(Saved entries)

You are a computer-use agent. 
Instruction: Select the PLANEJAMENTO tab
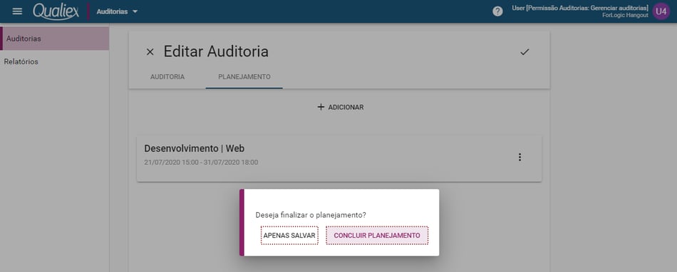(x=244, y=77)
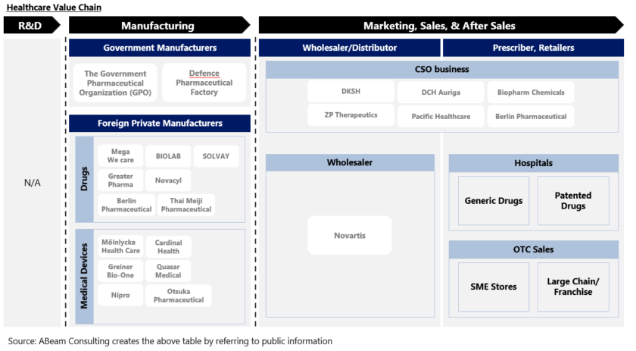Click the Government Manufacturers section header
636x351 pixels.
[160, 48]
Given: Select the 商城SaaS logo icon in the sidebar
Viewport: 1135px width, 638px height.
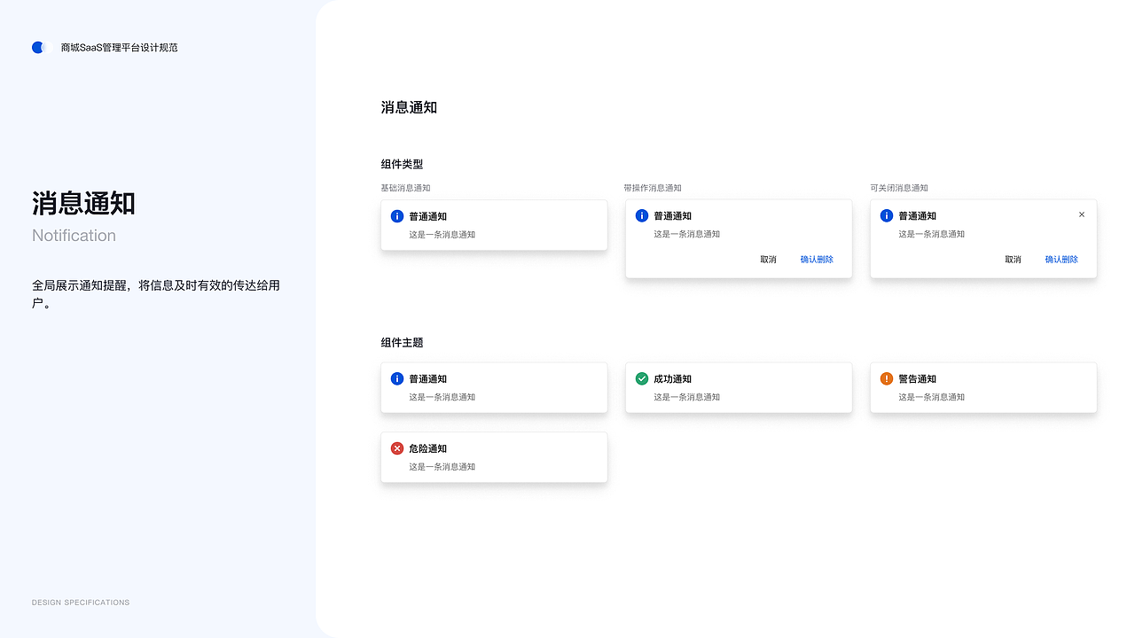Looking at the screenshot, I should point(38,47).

* * *

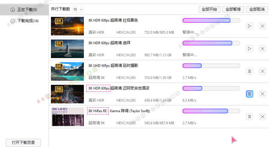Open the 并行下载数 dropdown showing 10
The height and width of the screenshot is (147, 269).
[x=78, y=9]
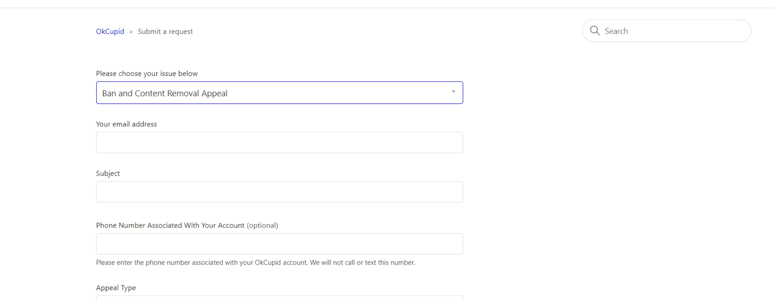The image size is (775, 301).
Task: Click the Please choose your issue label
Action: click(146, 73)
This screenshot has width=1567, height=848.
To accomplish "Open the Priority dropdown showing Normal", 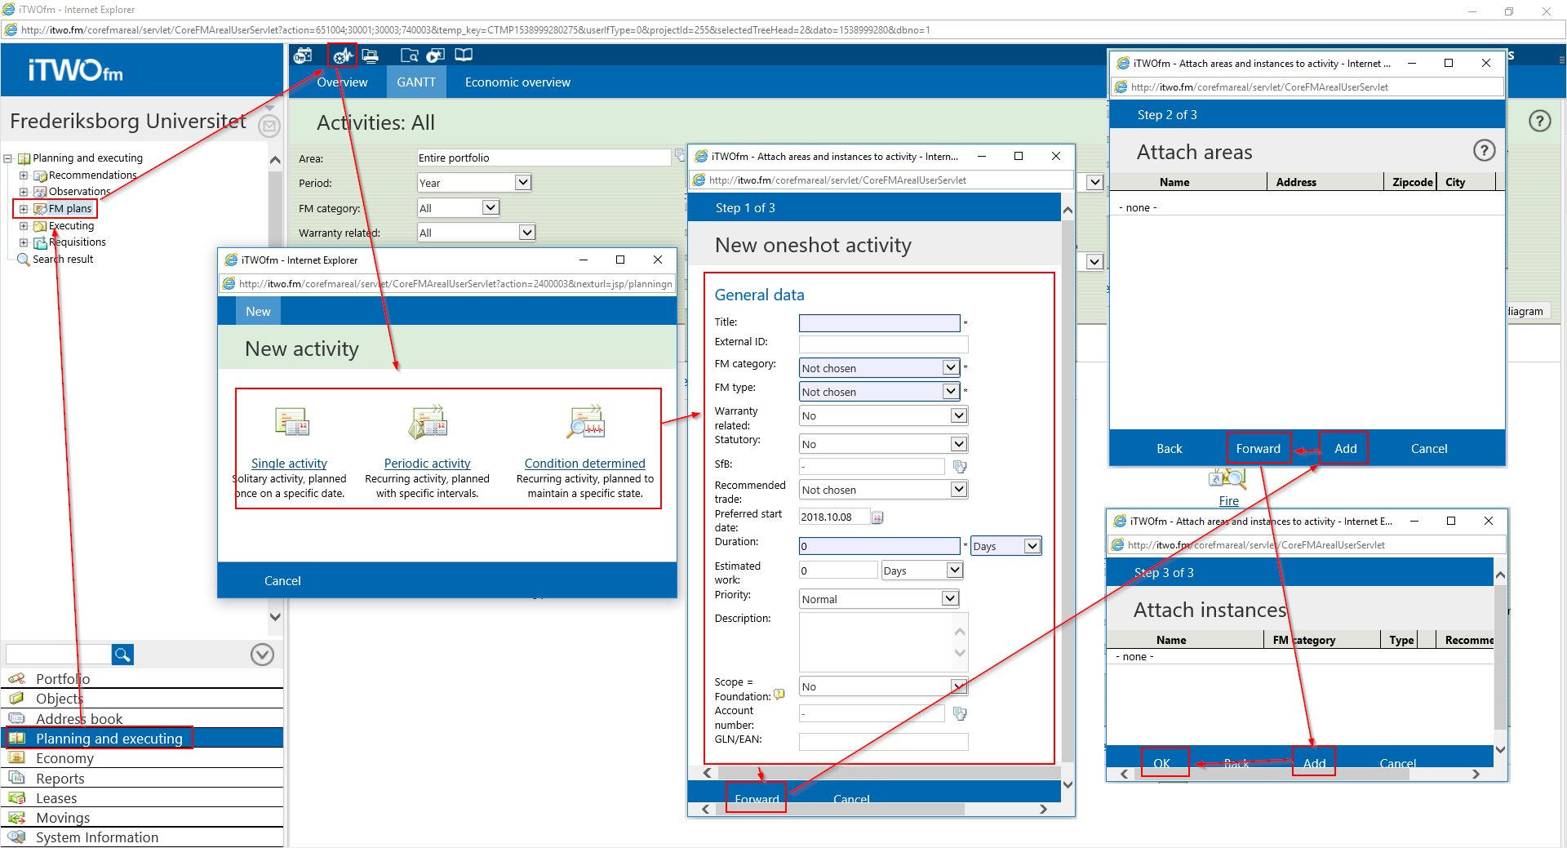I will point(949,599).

...

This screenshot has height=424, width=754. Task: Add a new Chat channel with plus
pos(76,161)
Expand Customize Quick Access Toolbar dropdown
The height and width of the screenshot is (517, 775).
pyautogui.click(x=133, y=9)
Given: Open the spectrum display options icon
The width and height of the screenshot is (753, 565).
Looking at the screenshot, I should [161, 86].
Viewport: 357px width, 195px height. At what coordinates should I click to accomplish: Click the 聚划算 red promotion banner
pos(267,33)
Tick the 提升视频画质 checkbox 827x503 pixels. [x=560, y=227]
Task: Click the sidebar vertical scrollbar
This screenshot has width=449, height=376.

## [Work instruction]
Beginning at the line above that contains "Viewport: 357px width, 195px", return each line exactly through the line that contains "This screenshot has width=449, height=376.", and no others.

## [Written answer]
Viewport: 357px width, 195px height. At what coordinates should I click to accomplish: Click the 聚划算 red promotion banner
pos(267,33)
Tick the 提升视频画质 checkbox 827x503 pixels. [x=560, y=227]
Task: Click the sidebar vertical scrollbar
This screenshot has width=449, height=376.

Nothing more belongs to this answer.